Nada tienen que ver estos nuevos intelectuales con la clase intelectual de los viajes mandarines, donde si algo nunca faltaba era grandeza. Nada que ver Diderot asesorando a Catalina la grande, o Vives a la princesa de Inglaterra, con la Sra. Fumaral asesorando al Sr. Sánchez; nada se parecen Descartes dando clases a Cristina de Suecia con el Sr. Miguel Ángel Rodríguez aleccionando a la Sra. Ayuso; nada comparable Erasmo consejero áulico de Carlos V con Pablo Iglesias cabeza pensante de Podemos.
Pasaron a engrosar las filas de los intelectuales una mesocracia intelectual apabullante, resonante, unos vulgares «parvenus» que están a años luz de sus predecesores de la Ilustración y tiempos anteriores.
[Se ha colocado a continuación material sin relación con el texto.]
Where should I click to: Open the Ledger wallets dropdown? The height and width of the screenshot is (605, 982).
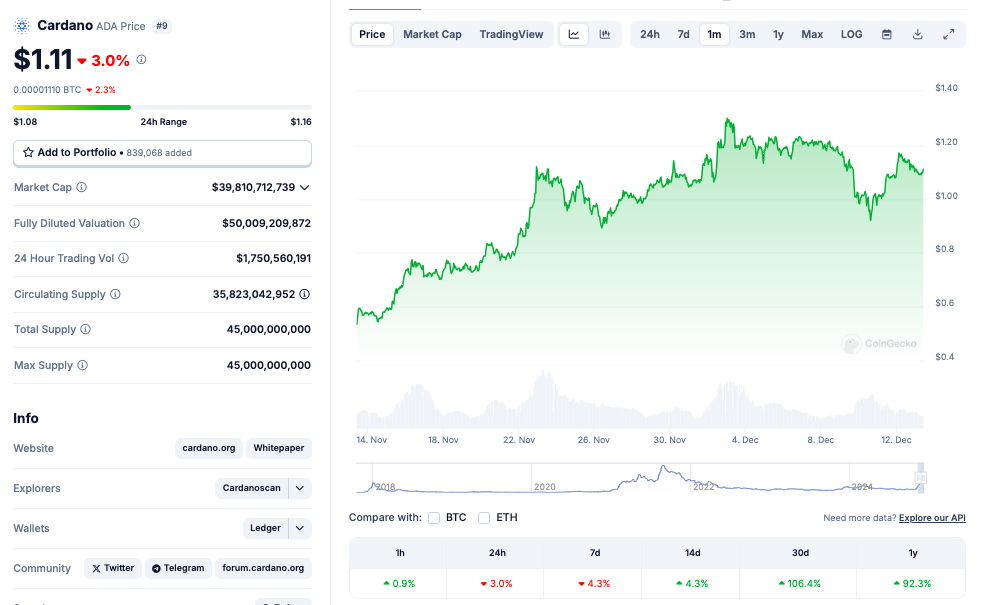(300, 528)
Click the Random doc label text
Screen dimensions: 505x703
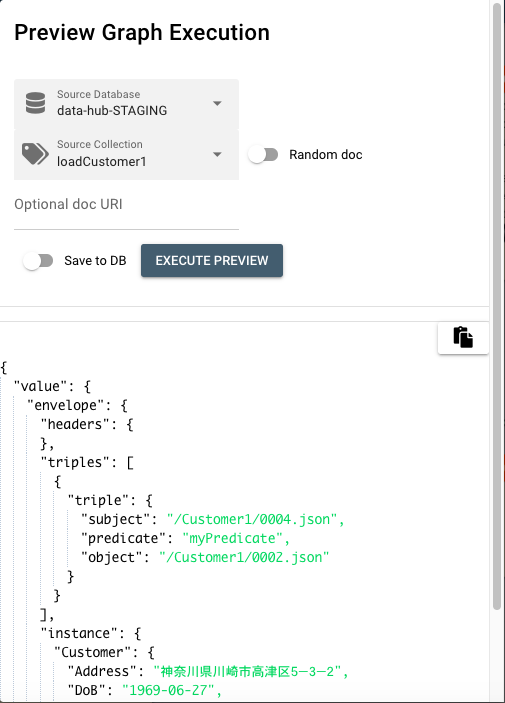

Los Antón Losada, Risto Mejide, Jiménez Losantos, Pilar Rahola, Juan Soto Ivars, Bardem, Pedro Almodóvar y un larguísimo etcétera, me recuerdan al farmacéutico de pueblo de Madame Bovary, farmacéutico pueblerino que, por el hecho de ser universitario ya considera totalmente legitimados sus conocimientos, y está convencido que lo deben tratar con ceremoniosa consideración por ello.
Este personaje, monsiuer Homais, de Flaubert, de una medianía intelectual tan patente y aguda, es el emblema o símbolo de la nueva y chispeante clase intelectual.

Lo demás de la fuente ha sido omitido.